I can imagine the remaining 25% will be trying to switch it off. It's bad enough trying to do something in Power Automate without Copilot popping up all over the place like a hyperactive Clippy.

Trying out Microsoft's pre-release OS/2 2.0

mhoulden

Re: Microsoft Presentation for the 1989 IBM PS/2 forum

“I have written a PM app that hangs the system (sometimes quite graphically)”

How unlike modern times where a PIM app called Outlook does the same thing. I remember Outlook 97 was particularly bad.

Job interview descended into sweary shouting match, candidate got the gig anyway

mhoulden

/me takes Notes...

They call me 'Growler'. I don't like you. Let's discuss your pay cut

mhoulden

Re: Depends on your definition of growler I guess.

It's also a Yorkshire term for a pork pie. Probably best to clarify which one you mean when you say you're going to have one for lunch.

Windows 3.11 trundles on as job site pleads for 'driver updates' on German trains

mhoulden

I have vague memories of watching a British Rail departures board screen booting up in the 90s. Forget Windows 3.1x. This one said "Acorn ADFS". I think they had a BBC Master powering it.

Bank's datacenter died after travelling back in time to 1970

mhoulden

Re: Priorities

One time someone asked me to call round to get rid of a virus on his home computer. He didn't have broadband (this was quite a long time ago) so I had a CD full of security patches and virus checkers. It would have been pretty straightforward if he wasn't looking over my shoulder all the time and sounding like Stan Laurel just after he'd pushed Oliver Hardy out of a window. In the end I sent him away by asking him to get me a cup of coffee and not to rush back. By the time he did return I'd removed the virus and was installing the latest service pack. I also had words with him about the importance of backups that you can use on another computer.

Share your 2024 tech forecasts (wrong answers only) to win a terrible sweater

mhoulden

Grand Theft Auto 6 will actually be released rather than just yet another add-on for GTA Online.

Gauss we've all got a fresh option for a gen AI handheld: A Samsung device

mhoulden
Terminator

Have they realised that hardly anyone uses Bixby?

Ask a builder to fix a server and out come the vastly inappropriate power tools

mhoulden

Re: Just a quick manicure.

Memories of running Windows 3.1 on a 2 MB 386 SX. That was slow enough, but when the turbo button was pressed...

Scripted shortcut caused double-click disaster of sysadmin's own making

mhoulden

The Sorceror's Apprentice

Reading the article I had an image of a young Mickey Mouse trying to stop enchanted broomsticks from interfering with the laptop.
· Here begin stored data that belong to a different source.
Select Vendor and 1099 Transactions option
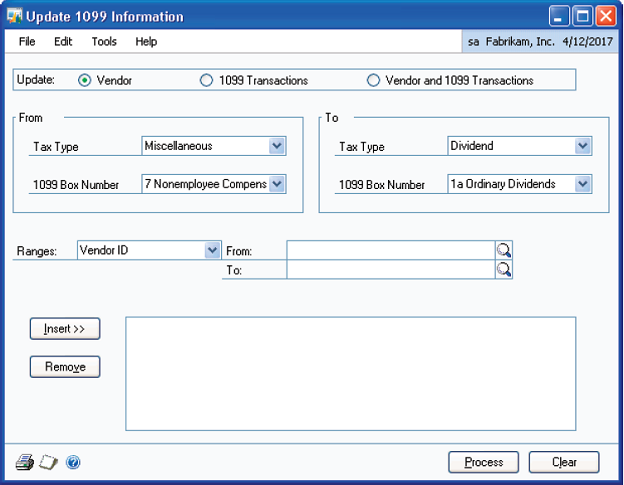This screenshot has height=485, width=624. (374, 80)
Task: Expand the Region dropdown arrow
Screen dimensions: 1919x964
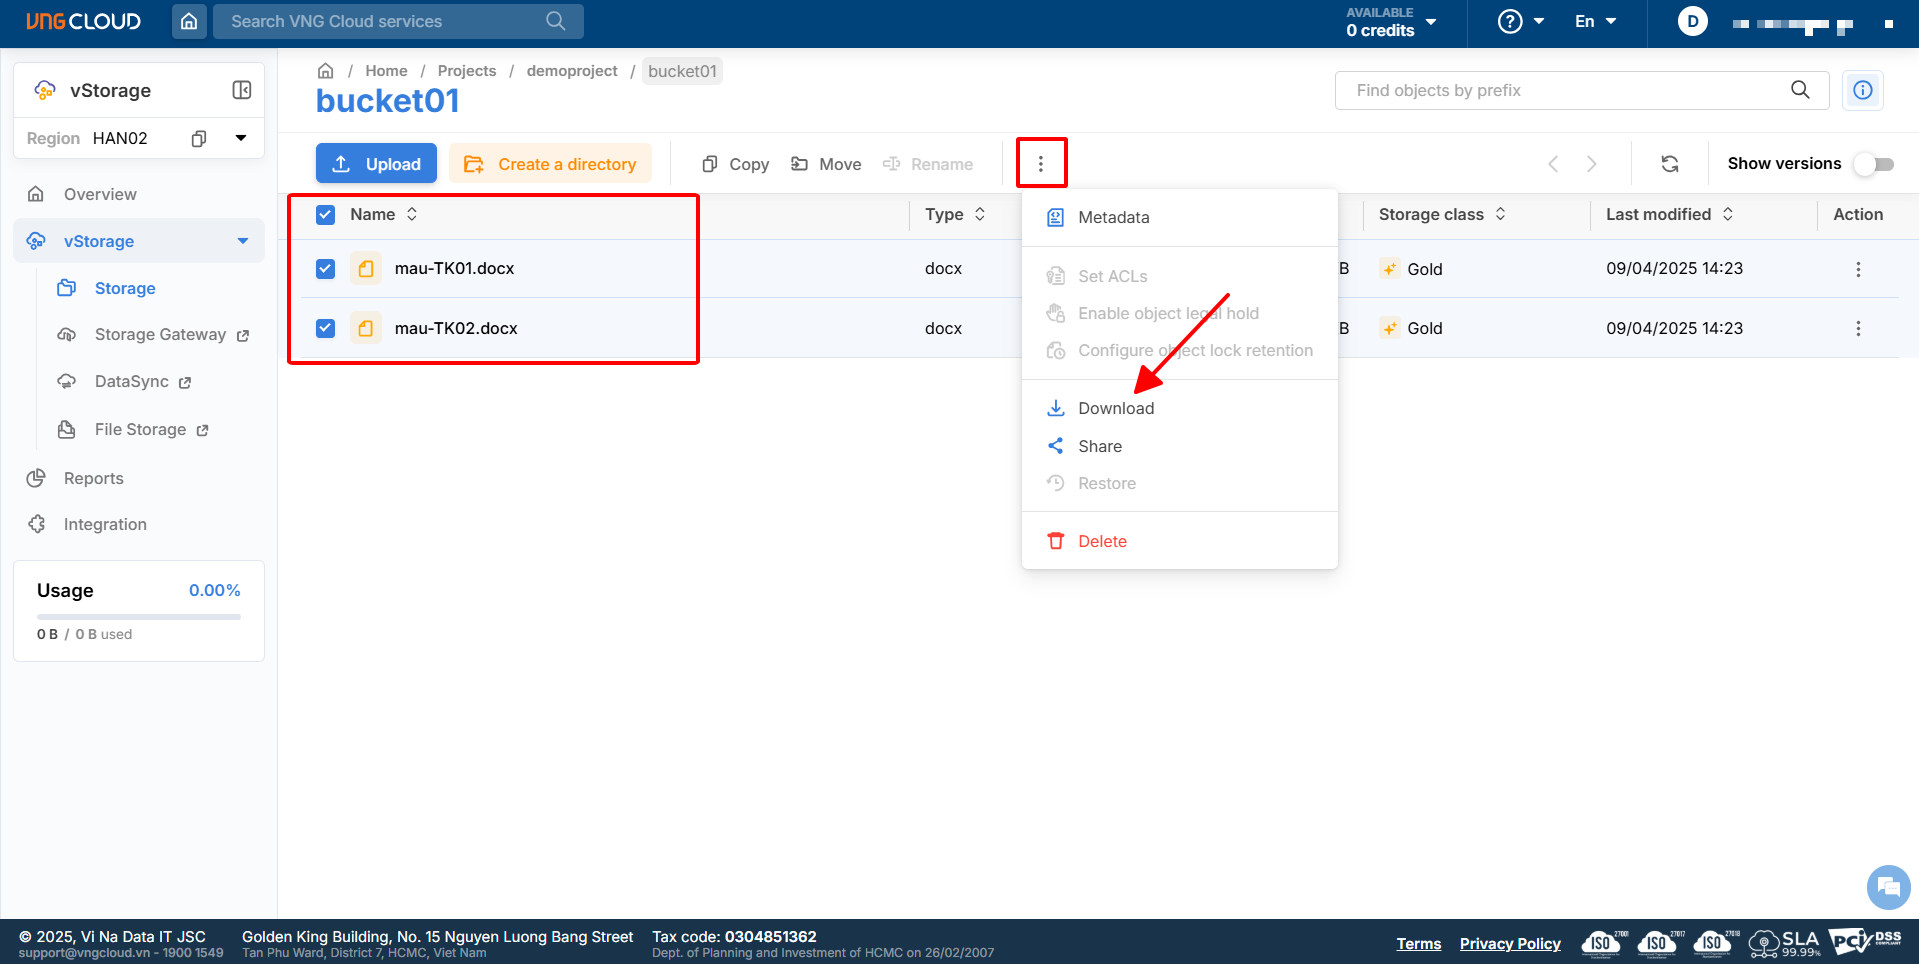Action: (x=241, y=138)
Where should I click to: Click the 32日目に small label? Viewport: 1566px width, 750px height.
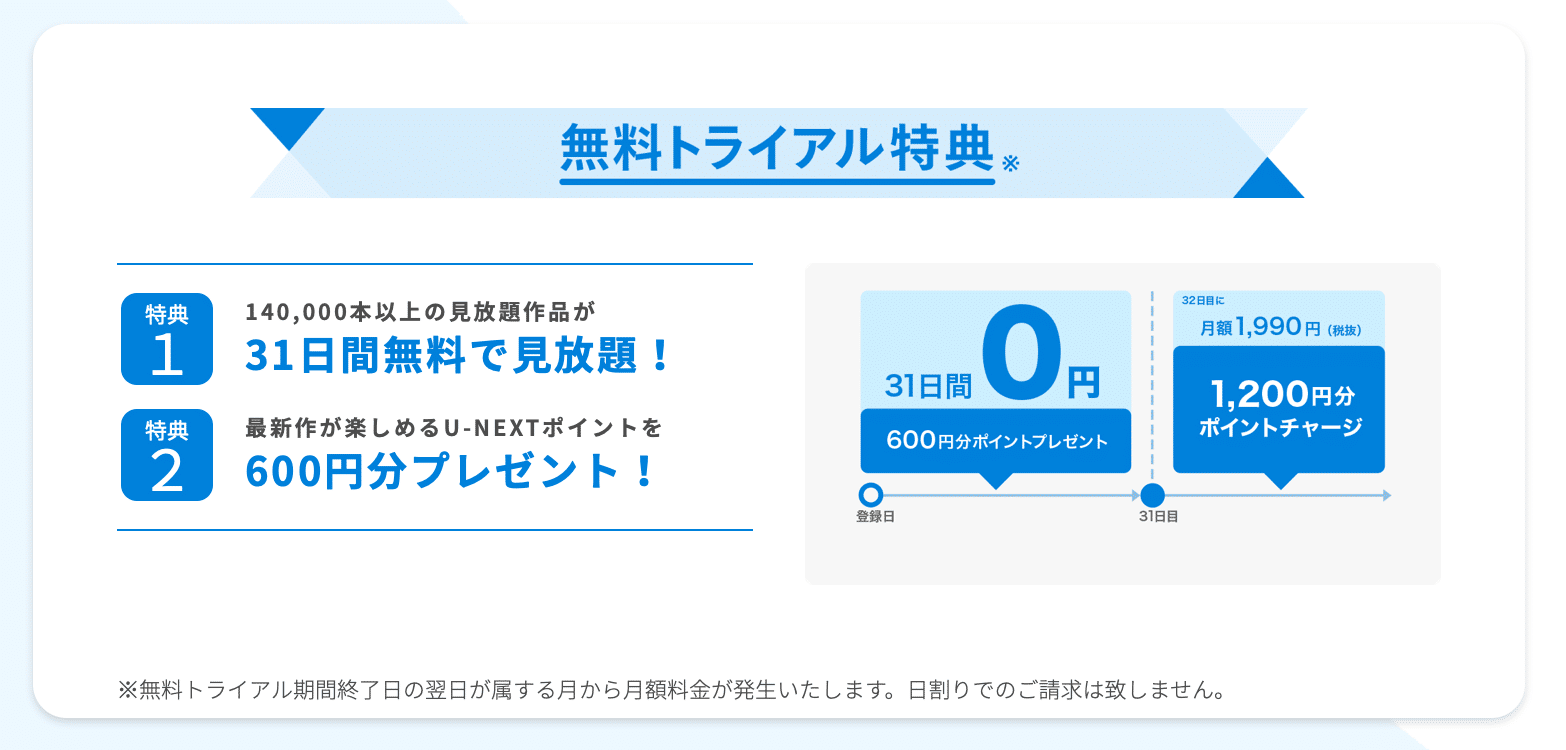coord(1203,299)
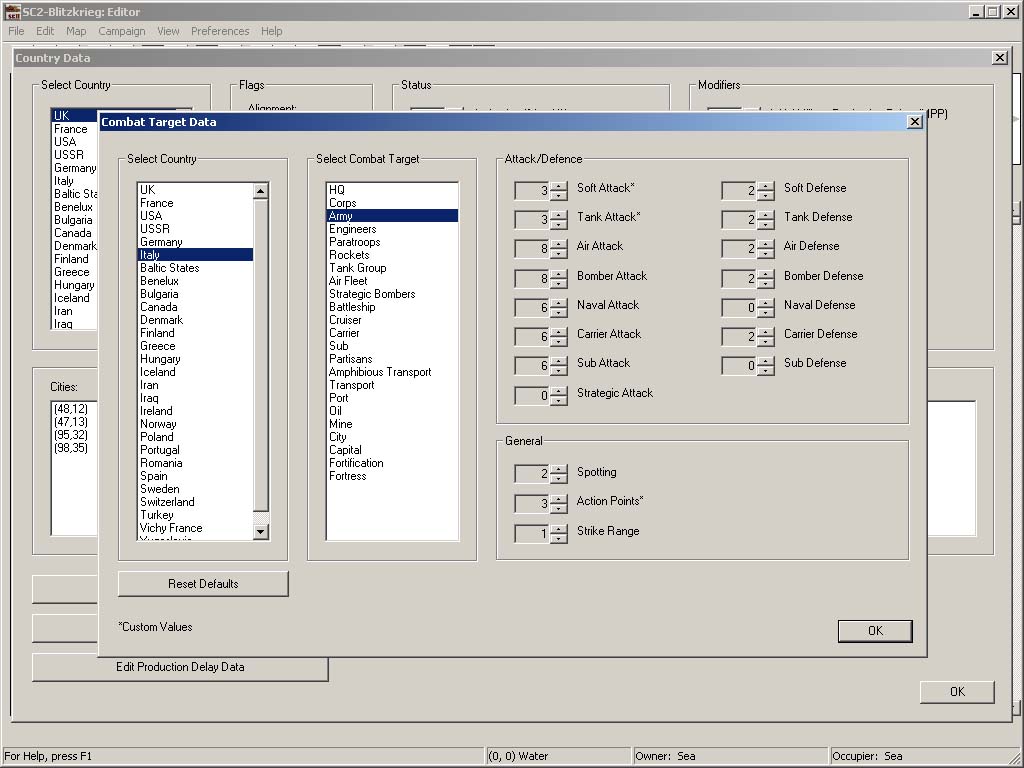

Lock-in to legacy code is a thing. Being locked in by legacy code is another thing entirely

mhoulden

A few years ago someone got locked in a branch of Waterstones: https://www.theguardian.com/uk-news/2014/oct/17/us-tourist-locked-inside-london-waterstones-book-shop. The idea of being locked in a bookshop with only sofas and a café for company proved so popular that they ran a charity sleepover a short while later.

Dialup-era developer writes ChatGPT client for Windows 3.1

mhoulden
Terminator

There's an "evil" version of Eliza called Azile: https://www.cs.cmu.edu/afs/cs/project/ai-repository/ai/areas/classics/eliza/azile/0.html. You ask it questions and it finds creative ways to insult you. Needs a classic Mac (or an emulator) to run.

A toast to being in the right place at the right time

mhoulden

Re: He's toast

A few times we had a fire drill while the regional facilities manager was on site. She made extra sure everyone used their swipe card to get back into the building. They could show their ID cards if they didn't have one. Assuming they hadn't put them in their wallet and left it upstairs...

Microsoft finally gets around to supporting rar, gz and tar files in Windows

mhoulden

I'll definitely not hear a bad word said about 7 Zip. WinZip did stuff that Windows built in zip handling didn't but it's otherwise pretty terrible. I know there are command line utilities for tar and gz files but I can never remember the incantations to use them.

Phil Katz died in 2000. If he hadn't published the Zip file format we might be using something else now. I wonder what he'd be doing now if he was still around.